* **Aim of the task**
Each entry below must appear in the output exactly as written.

* **Input material**

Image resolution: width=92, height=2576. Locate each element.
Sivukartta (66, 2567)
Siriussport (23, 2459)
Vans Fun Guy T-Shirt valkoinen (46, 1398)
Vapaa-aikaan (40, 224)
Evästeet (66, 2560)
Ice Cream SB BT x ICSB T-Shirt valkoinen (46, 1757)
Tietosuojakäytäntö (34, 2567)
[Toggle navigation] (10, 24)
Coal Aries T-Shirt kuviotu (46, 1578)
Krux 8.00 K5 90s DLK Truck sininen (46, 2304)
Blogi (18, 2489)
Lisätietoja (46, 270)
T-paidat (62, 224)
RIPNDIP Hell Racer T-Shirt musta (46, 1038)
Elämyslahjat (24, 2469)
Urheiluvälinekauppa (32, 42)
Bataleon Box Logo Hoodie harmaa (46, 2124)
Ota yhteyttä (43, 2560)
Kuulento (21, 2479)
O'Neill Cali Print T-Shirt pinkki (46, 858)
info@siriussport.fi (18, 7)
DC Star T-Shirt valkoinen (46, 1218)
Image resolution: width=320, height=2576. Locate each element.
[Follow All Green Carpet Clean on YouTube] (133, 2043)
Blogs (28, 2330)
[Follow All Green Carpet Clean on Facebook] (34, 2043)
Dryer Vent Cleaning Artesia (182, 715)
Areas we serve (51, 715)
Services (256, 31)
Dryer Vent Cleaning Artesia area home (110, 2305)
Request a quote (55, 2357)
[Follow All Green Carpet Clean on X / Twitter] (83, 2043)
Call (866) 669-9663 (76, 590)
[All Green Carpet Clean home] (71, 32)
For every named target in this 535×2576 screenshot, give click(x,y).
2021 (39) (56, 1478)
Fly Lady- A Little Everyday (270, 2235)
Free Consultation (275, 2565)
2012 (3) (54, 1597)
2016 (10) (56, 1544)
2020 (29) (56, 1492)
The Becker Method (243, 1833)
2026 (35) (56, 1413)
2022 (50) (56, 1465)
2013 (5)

* **Worked solution**
Image resolution: width=92, height=2576. Locate each element.
Sivukartta (66, 2567)
Siriussport (23, 2459)
Vans Fun Guy T-Shirt valkoinen (46, 1398)
Vapaa-aikaan (40, 224)
Evästeet (66, 2560)
Ice Cream SB BT x ICSB T-Shirt valkoinen (46, 1757)
Tietosuojakäytäntö (34, 2567)
[Toggle navigation] (10, 24)
Coal Aries T-Shirt kuviotu (46, 1578)
Krux 8.00 K5 90s DLK Truck sininen (46, 2304)
Blogi (18, 2489)
Lisätietoja (46, 270)
T-paidat (62, 224)
RIPNDIP Hell Racer T-Shirt musta (46, 1038)
Elämyslahjat (24, 2469)
Urheiluvälinekauppa (32, 42)
Bataleon Box Logo Hoodie harmaa (46, 2124)
Ota yhteyttä (43, 2560)
Kuulento (21, 2479)
O'Neill Cali Print T-Shirt pinkki (46, 858)
info@siriussport.fi (18, 7)
DC Star T-Shirt valkoinen (46, 1218)
Image resolution: width=320, height=2576. Locate each element.
[Follow All Green Carpet Clean on YouTube] (133, 2043)
Blogs (28, 2330)
[Follow All Green Carpet Clean on Facebook] (34, 2043)
Dryer Vent Cleaning Artesia (182, 715)
Areas we serve (51, 715)
Services (256, 31)
Dryer Vent Cleaning Artesia area home (110, 2305)
Request a quote (55, 2357)
[Follow All Green Carpet Clean on X / Twitter] (83, 2043)
Call (866) 669-9663 (76, 590)
[All Green Carpet Clean home] (71, 32)
For every named target in this 535×2576 screenshot, give click(x,y).
2021 (39) (56, 1478)
Fly Lady- A Little Everyday (270, 2235)
Free Consultation (275, 2565)
2012 (3) (54, 1597)
2016 (10) (56, 1544)
2020 (29) (56, 1492)
The Becker Method (243, 1833)
2026 (35) (56, 1413)
2022 (50) (56, 1465)
2013 (5)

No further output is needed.